Not wanting to take up too much time away from Mr. Martial Arts, I quickly told her that the cops suspected Heidi of killing her stepmom, and that I was trying to find the real killer.
“How do you know the kid didn’t do it?” Kandi asked.
“I know. Just like I knew you weren’t a murderer.” (Yes, last year the cops suspected Kandi of murder, a ghastly episode in her life that you can read all about in Last Writes, now available in paperback, a fact I may have already mentioned once or twice.)

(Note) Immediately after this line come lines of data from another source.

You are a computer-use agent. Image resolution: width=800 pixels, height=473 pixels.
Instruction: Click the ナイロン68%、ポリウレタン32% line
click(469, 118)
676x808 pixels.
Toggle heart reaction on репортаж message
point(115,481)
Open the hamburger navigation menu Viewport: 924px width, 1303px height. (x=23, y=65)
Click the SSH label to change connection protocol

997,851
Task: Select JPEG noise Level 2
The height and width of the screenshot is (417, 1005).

“Yes, but I’m your best friend,” Kandi said. “Heidi is practically a stranger. Besides, this investigation stuff is dangerous. You could get hurt. Remember last year? You almost got killed.”
That I did.
“Are you sure you want to be doing this?”

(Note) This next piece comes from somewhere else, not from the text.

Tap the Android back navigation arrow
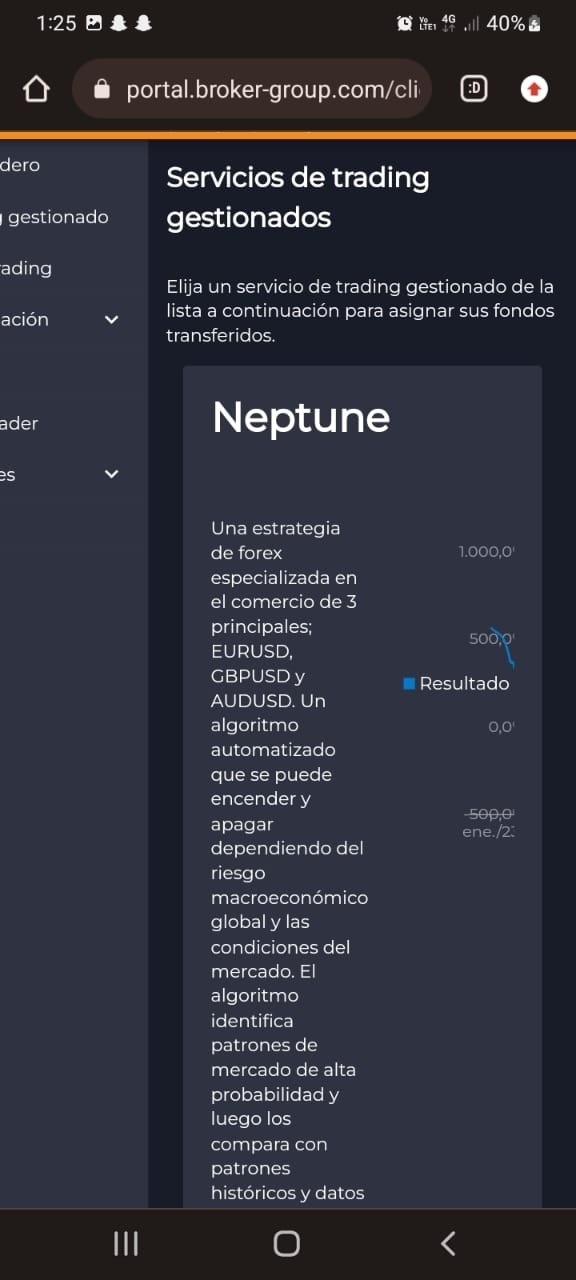Viewport: 576px width, 1280px height. (448, 1243)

“Yep,” I nodded, certain that nothing the fates threw my way could be as scary as what happened to me last night.
“Well, then. Just remember. In an attack situation, scream bloody murder. Kick ‘em in the groin, and gouge out their eyes. And if they’ve got a gun, run. Matt says that a predator will hit a running target only 4 out of 100 times. And even then, it most likely won’t be a vital organ.”
“That’s a comforting thought.”
“I just want you to be careful.”
“I’ll be careful. I promise. Now, as long as you’re treating, how about dessert?”
One lovely tiramisu later, we headed out to the parking lot.
The sun was shining, the gulls were swooping in graceful arcs in the deep blue sky, and the million-dollar yachts were bobbing merrily in the water. I was feeling a lot more mellow than when I first showed up. I could tell I’d mellowed out, because I no longer wanted to strangle Kandi. Maybe there was life after Tommy the Termite, after all. Maybe, in time, the memory of last night’s debacle would fade. Never completely, of course. But enough to make me think of crème brulee without puking.